Bill Tieleman's 24 Hours Vancouver / The Tyee column

Tuesday February 24, 2015

By Bill Tieleman


"The marketers can compete with free; it just has to be better. Look at bottled water if you don't believe me." 

Have you ever paid $2.25 for a bottle of water? Of course, and you can pay a lot more than that if you go to a Vancouver Canucks game, a concert, movie theatre or restaurant.

So what if you could pay $2.25 not for a 500-millilitre bottle, not for a big office cooler full, but for 1 million litres of water?

Sounds ridiculous given the retail price, but that's the unbelievably low rate the BC Liberal government has given to giant multinational firm Nestle and others to extract fresh, clean groundwater to bottle and sell for exorbitant profits.

The price is so outrageous I have to repeat it. Nestle Waters Canada pays the province just $2.25 for every million litres of water. 

The total estimated price of all the water Nestle will bottle in B.C. over an entire year is -- wait for it -- $562 a year!

That's an improvement, if you can believe it, because until recently they got it all for free.

It must be nice to have an endless supply of potable water, where you can take as much as you like, sell it for an enormous profit, and pay a pittance for its use.

A bottled drinker repents

Unfortunately, I must confess a terrible sin: I drink bottled water regularly, and mostly Nestle products. I pay about 50 cents a bottle. 

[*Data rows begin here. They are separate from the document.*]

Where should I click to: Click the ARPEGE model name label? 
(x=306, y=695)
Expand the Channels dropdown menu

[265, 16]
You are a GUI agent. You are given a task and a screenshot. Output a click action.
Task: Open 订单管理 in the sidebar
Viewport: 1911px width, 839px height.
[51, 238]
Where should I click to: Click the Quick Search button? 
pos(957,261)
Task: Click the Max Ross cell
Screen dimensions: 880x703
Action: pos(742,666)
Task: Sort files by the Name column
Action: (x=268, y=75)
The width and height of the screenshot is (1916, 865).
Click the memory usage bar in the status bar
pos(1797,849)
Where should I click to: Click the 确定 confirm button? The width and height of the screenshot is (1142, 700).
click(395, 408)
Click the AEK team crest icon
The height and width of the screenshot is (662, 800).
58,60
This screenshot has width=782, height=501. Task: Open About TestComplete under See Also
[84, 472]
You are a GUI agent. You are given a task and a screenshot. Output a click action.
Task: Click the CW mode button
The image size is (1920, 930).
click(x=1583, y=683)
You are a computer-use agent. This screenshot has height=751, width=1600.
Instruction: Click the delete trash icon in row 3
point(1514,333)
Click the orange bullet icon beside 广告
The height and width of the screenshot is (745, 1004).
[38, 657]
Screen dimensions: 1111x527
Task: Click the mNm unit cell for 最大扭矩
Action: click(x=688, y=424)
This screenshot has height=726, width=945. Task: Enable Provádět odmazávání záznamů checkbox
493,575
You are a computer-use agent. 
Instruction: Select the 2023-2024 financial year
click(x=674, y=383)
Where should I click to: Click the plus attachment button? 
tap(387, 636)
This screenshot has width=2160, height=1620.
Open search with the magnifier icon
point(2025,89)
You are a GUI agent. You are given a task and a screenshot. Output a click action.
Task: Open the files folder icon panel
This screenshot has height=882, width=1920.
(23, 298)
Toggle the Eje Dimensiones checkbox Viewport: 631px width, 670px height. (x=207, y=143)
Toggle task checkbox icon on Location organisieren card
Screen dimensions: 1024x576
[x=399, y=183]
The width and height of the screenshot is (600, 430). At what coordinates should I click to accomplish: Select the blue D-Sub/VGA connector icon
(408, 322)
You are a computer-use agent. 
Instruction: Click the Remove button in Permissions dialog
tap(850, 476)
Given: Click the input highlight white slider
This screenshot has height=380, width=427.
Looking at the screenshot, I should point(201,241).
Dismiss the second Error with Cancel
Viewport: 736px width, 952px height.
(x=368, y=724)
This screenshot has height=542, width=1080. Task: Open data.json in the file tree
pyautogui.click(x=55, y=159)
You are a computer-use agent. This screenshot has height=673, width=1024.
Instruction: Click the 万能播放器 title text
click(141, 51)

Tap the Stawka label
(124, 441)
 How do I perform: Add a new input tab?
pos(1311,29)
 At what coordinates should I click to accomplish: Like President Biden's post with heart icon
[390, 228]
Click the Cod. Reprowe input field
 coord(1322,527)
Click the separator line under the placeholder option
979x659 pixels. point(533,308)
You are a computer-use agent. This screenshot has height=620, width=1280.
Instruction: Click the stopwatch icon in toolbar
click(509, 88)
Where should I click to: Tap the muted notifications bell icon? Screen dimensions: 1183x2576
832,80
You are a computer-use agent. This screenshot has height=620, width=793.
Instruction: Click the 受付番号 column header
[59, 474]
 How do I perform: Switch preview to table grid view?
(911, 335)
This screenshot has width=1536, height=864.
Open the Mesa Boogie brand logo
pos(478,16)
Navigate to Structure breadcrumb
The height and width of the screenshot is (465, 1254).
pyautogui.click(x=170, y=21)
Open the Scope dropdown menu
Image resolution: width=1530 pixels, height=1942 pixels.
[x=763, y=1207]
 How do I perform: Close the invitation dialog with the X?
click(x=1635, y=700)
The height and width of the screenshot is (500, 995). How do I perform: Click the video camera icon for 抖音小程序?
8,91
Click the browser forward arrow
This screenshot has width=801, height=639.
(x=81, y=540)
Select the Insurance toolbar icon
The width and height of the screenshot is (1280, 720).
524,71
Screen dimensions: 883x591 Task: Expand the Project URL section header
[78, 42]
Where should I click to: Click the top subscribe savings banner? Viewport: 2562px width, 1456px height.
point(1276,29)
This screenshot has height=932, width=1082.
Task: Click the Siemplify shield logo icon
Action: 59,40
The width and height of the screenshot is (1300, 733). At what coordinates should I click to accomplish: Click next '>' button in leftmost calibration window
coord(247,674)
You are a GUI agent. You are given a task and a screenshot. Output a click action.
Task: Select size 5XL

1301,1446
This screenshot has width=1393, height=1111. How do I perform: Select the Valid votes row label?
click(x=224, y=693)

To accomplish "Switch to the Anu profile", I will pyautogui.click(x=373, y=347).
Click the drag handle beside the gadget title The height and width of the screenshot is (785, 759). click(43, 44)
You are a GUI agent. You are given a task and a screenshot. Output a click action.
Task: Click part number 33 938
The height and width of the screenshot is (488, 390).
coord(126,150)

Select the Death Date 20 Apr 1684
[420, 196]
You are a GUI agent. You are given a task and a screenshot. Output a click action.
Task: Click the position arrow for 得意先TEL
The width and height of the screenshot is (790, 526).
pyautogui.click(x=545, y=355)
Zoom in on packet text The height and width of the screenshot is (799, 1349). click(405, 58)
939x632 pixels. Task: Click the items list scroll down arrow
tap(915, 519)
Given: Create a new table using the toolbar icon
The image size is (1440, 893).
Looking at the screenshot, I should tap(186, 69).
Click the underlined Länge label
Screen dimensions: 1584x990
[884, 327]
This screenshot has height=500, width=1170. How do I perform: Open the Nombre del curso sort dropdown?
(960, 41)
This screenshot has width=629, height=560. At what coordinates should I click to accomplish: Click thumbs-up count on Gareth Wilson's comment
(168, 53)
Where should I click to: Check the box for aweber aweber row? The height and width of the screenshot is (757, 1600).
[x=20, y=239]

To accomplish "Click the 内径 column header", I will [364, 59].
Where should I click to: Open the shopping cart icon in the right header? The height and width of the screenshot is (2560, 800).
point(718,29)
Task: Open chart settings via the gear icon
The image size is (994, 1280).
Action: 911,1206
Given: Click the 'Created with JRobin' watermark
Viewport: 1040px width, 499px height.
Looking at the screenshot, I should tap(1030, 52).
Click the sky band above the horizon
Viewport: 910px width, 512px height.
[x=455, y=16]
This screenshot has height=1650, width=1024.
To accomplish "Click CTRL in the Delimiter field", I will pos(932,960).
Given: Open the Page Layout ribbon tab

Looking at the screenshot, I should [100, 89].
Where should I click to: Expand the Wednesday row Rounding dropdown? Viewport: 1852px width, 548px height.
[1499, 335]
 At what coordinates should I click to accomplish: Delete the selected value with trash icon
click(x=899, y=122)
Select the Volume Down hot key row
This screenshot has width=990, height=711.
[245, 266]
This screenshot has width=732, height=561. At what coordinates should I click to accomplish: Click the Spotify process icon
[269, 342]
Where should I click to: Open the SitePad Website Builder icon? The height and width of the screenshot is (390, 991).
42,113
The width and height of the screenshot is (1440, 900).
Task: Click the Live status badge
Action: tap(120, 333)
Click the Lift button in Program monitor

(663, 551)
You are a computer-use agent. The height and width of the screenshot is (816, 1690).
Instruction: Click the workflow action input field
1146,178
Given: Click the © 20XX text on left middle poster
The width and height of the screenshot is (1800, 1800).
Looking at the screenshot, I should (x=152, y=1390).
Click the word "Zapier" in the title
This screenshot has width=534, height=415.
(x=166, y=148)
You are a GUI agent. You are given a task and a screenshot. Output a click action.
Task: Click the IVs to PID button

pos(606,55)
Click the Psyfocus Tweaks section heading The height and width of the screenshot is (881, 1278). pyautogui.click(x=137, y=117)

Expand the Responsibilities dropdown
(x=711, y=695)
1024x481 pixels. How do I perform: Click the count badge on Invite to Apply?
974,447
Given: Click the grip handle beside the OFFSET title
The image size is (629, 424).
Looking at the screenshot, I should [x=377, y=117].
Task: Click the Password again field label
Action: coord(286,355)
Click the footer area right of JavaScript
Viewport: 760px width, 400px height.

I know I should be drinking tap water in the metal refillable container that is currently gathering dust on a shelf in my house, but it's so darn convenient to throw multiple bottles of Nestle water in my office and home fridges and pop them in my car when I head out.

Don't bother lecturing me -- at least I'm drinking healthy water and hydrating myself -- but this farce makes me rethink my willingness to line their pockets.

I feel apologetic, but Nestle doesn't.

"We're investing millions of dollars in that plant. We employ 75 people [and] we pay millions of dollars in taxes," said Nestle spokesman John Challinor in 2013.

Cry me a river. And at $2.25 per million litres, they can bloody well afford it.

Challinor did add that Nestle is willing to pay for the resource -- so long as everybody else does. 

I say it's time to put a serious smart metre on the bottled water tap and make Nestle and other water companies really pay.